Comfy raises $12 million for app to end office thermostat wars

Building Robotics Inc., better known as Comfy, raised $12 million in Series B funding for building automation software that helps companies save energy on office air conditioning while gathering employee-contributed data about the use and occupancy of a workspace.

Emergence Capital led the investment, joined by real estate services company CBRE and Microsoft Ventures.

According to company president Lindsay Baker, letting employees tweak the temperature around their cubicle can improve productivity and happiness. “It’s a very real thing that temperature and light can slow us down, distract us, make us hungry or impact our hormones,” she said.

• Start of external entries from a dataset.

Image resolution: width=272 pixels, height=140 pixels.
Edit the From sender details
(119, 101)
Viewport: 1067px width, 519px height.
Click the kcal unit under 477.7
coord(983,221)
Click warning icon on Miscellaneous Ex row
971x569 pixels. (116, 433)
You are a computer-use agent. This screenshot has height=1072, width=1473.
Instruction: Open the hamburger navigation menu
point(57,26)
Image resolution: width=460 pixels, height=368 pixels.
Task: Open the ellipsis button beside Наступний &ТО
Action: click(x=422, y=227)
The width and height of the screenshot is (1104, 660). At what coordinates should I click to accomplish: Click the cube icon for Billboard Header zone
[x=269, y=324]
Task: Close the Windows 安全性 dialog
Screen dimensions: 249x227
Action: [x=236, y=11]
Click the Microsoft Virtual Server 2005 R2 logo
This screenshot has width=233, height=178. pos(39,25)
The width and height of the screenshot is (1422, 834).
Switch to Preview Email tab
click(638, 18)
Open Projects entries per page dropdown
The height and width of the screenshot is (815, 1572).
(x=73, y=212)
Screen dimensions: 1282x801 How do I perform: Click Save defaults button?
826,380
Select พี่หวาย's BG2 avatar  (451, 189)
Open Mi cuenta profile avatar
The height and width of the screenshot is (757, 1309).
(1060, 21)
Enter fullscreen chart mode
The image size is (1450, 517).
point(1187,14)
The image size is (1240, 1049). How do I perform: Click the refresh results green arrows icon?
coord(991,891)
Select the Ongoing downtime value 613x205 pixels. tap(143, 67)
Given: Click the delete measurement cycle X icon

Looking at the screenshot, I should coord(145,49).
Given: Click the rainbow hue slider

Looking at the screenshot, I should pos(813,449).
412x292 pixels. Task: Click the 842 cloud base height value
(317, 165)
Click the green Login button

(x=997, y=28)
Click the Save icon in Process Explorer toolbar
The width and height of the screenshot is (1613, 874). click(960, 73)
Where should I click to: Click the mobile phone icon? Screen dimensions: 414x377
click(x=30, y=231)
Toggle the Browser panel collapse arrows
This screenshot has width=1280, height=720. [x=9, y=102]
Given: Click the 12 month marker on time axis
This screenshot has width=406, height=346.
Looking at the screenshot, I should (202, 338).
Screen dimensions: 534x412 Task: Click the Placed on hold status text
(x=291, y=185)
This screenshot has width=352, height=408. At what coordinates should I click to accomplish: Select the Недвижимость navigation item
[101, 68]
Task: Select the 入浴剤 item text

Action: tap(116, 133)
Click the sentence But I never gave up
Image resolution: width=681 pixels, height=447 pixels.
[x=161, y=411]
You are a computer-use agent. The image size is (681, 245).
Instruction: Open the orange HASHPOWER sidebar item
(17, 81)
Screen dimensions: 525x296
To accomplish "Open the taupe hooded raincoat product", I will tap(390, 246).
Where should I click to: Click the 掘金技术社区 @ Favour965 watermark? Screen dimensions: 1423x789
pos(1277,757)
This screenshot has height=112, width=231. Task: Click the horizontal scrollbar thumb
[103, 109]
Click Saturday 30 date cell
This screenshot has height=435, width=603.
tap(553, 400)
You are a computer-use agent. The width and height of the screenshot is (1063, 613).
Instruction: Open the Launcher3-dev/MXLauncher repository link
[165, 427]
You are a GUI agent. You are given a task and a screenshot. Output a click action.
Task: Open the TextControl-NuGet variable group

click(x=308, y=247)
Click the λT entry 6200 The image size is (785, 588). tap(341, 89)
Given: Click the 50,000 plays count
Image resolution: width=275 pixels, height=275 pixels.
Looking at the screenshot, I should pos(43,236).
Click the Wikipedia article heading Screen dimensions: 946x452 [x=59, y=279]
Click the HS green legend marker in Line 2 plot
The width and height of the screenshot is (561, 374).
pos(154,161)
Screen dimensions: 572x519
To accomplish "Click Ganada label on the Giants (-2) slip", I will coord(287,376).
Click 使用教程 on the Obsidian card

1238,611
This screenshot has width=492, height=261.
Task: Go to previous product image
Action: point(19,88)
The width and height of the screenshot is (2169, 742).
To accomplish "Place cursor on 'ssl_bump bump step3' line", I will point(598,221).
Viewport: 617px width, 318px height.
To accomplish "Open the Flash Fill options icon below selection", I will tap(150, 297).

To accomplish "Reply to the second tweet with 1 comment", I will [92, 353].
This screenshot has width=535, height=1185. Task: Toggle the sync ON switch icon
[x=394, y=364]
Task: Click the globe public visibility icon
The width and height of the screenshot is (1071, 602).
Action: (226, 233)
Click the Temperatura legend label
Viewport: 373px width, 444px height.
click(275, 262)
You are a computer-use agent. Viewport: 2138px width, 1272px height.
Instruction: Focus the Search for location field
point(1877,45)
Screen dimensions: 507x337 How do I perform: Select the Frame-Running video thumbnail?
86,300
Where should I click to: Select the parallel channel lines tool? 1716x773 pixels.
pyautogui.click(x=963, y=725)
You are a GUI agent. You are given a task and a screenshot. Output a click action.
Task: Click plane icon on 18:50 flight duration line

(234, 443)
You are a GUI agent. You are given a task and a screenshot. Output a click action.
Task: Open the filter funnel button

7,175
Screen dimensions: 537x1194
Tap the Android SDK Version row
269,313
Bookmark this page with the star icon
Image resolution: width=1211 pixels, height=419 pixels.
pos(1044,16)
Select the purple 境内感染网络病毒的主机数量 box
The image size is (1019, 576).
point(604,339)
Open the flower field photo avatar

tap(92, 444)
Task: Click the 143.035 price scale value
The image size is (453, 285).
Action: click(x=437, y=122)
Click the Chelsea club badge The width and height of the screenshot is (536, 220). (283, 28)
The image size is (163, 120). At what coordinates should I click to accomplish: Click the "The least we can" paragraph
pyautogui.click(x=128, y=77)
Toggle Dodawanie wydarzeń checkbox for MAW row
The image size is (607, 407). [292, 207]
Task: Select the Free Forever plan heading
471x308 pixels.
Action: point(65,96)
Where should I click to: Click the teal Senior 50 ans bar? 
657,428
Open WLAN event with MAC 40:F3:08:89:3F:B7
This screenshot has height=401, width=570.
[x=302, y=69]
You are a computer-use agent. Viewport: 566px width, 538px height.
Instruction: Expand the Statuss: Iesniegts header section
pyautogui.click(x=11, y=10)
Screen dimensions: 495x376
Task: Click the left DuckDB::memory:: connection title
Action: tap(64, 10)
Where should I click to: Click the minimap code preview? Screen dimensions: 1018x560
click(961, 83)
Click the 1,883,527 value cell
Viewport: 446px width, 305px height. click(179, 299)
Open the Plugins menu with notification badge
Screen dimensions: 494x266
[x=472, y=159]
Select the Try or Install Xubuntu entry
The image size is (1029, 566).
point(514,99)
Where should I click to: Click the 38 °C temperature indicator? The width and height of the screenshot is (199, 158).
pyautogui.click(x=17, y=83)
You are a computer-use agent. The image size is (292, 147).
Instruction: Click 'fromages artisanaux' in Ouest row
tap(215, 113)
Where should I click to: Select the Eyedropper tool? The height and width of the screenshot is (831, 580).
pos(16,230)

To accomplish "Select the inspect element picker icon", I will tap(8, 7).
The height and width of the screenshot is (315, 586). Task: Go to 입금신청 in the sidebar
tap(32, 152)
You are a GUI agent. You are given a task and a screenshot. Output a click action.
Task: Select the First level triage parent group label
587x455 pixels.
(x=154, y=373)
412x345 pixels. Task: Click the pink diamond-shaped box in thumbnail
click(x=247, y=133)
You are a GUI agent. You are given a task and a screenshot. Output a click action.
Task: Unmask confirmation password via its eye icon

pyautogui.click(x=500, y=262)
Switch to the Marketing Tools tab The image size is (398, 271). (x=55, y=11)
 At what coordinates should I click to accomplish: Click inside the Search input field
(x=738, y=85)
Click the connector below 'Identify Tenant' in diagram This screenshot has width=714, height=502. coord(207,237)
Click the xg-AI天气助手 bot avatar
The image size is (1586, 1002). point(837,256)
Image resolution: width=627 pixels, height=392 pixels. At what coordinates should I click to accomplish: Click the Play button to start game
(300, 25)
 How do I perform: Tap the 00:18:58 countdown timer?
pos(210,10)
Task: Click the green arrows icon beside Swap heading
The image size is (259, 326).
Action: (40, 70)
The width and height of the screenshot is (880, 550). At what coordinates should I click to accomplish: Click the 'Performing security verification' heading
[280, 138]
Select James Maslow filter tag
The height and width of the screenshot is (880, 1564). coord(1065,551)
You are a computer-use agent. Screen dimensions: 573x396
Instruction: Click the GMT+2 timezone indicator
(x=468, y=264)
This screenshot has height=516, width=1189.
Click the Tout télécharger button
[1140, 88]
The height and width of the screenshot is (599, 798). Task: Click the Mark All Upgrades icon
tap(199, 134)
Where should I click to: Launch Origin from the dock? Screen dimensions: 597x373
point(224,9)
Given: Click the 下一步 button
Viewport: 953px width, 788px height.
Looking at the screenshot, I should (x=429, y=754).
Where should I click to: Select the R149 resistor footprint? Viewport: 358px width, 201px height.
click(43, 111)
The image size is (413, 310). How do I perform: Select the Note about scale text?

Baker explained that Comfy is a simple-to-use app that employees put on their phones and use to request warm or cool air in a zone where they work. The app uses employee-contributed data, and combines it with usage data and patterns, to tune every zone in an office building based on the routine preferences of people who work in each zone there.

The Oakland, Calif.-based startup faces significant competition from building automation businesses, ranging from other tech startups, including SCIEnergy and BuildingIQ, to large energy management tech vendors like Honeywell International, Johnson Controls or United Technologies.

What sets Comfy apart from the competition, Baker says, is its “occupant facing” mobile app.

Other companies in the space typically build apps and analytics for building managers, or sell sensors and other hardware that is installed and distributed throughout an office to gather data about occupancy and usage, but without individual feedback from employees on their preferences.

Comfy charges its clients based on the square footage of their office, and does not charge to install its system initially.

Emergence Capital founder and General Partner Brian Jacobs said his firm backed Comfy because of its cloud-based and employee-friendly approach to the market.

“We’ve looked at hundreds of companies in building automation and none of them felt like they could be the leader in this market because none of them were getting employees engaged in controlling their own environment,” he said.

The firm learned in working as an early investor in Salesforce, Yammer and others, that “employees will use what they want, “ and “employers only get ROI if employees use the things they invest in,” the investor added.

Comfy will use its funding for hiring, and intends to double from 30 to 60 full-time employees in the next year, Baker said. The company also plans to develop new features and functionality to serve clients in different industries.

“Healthcare facilities require something very different from hotels when it comes to making occupants comfortable, and employees productive,” Baker explained.

Comfy is also exploring ways it could use indoor positioning in its app, so a worker’s temperature and lighting preferences could automatically follow and be set for him or her wherever they go around the office in a day, or be turned off when they leave.